DIRECTIONS =
State the number of lines in the following data that contain the string "filter", and nothing else.

Saved entries
::::::
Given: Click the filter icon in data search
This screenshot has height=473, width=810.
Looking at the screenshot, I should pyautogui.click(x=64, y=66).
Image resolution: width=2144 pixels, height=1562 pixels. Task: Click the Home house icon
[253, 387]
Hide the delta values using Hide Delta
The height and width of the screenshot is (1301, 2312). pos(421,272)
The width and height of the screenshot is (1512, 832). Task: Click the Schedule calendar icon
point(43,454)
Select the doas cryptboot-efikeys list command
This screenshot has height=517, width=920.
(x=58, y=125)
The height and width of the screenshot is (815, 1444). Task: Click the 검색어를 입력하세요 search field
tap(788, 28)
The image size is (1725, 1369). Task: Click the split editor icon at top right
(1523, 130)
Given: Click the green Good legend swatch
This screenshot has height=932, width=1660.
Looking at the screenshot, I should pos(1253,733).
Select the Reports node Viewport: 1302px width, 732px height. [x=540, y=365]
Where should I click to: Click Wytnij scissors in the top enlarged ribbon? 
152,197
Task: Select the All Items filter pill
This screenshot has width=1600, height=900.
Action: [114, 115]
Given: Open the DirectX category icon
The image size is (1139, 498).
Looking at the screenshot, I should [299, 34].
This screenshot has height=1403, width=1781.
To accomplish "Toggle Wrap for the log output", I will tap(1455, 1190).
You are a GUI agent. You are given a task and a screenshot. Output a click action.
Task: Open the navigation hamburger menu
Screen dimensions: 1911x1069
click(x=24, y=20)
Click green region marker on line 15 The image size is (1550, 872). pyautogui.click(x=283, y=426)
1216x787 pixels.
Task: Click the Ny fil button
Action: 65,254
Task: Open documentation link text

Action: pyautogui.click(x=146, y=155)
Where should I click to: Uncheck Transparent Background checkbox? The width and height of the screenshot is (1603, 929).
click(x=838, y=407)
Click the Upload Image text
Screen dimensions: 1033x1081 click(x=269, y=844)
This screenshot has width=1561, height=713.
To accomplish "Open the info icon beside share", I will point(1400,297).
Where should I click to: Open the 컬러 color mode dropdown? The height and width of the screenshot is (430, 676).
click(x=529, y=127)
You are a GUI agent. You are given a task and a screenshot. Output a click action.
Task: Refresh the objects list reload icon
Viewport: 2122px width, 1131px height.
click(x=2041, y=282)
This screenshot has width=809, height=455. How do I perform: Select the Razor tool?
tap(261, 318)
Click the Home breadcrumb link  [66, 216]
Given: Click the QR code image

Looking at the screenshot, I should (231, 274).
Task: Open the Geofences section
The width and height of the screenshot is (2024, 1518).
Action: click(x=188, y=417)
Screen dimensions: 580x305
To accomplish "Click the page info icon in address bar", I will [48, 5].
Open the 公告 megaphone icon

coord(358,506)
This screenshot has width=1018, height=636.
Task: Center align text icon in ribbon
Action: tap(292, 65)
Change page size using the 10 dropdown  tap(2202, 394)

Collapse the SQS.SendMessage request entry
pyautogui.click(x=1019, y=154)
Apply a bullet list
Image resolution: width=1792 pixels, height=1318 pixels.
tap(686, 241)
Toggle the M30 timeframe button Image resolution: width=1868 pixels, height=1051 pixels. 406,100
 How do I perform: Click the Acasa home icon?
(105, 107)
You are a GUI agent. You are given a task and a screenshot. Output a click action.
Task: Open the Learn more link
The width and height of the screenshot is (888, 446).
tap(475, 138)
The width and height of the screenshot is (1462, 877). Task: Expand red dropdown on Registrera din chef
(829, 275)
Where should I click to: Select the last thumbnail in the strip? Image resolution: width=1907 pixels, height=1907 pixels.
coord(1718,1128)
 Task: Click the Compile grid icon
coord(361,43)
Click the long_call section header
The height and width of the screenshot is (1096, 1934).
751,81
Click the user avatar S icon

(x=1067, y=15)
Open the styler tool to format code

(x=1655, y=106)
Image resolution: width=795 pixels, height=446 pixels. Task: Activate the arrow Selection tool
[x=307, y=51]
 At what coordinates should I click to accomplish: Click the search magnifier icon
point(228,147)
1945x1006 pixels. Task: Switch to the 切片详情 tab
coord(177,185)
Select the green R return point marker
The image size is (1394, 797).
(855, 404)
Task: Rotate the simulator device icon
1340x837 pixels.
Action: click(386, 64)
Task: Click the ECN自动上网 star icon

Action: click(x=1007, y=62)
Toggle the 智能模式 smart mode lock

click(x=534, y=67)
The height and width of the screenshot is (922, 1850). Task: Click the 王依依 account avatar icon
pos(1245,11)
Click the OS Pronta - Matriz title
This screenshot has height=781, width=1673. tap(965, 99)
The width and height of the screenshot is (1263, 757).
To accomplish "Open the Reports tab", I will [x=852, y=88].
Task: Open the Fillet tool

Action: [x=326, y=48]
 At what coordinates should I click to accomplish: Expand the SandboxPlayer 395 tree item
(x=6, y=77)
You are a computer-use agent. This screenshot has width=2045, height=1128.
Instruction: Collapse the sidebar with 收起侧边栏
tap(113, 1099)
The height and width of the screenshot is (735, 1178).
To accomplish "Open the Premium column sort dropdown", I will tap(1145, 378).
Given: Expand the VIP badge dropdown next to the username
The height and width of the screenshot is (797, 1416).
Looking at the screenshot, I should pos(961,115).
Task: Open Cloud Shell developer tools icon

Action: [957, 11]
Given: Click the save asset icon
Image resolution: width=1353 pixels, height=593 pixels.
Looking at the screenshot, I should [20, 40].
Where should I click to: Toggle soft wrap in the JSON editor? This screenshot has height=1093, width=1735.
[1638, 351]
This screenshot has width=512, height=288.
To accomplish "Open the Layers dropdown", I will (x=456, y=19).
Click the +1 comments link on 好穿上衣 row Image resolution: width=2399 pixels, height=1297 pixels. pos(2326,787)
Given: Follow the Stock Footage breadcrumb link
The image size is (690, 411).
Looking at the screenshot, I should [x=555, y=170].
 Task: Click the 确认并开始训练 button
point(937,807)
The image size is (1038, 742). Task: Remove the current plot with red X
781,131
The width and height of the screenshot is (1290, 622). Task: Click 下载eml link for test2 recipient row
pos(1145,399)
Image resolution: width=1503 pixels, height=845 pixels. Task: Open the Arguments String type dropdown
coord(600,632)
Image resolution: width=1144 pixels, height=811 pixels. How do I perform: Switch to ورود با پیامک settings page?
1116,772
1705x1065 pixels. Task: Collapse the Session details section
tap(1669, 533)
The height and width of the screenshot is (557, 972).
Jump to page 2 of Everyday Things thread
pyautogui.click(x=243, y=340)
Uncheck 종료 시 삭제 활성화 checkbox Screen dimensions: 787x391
::::::
FINISHED EXERCISE =
2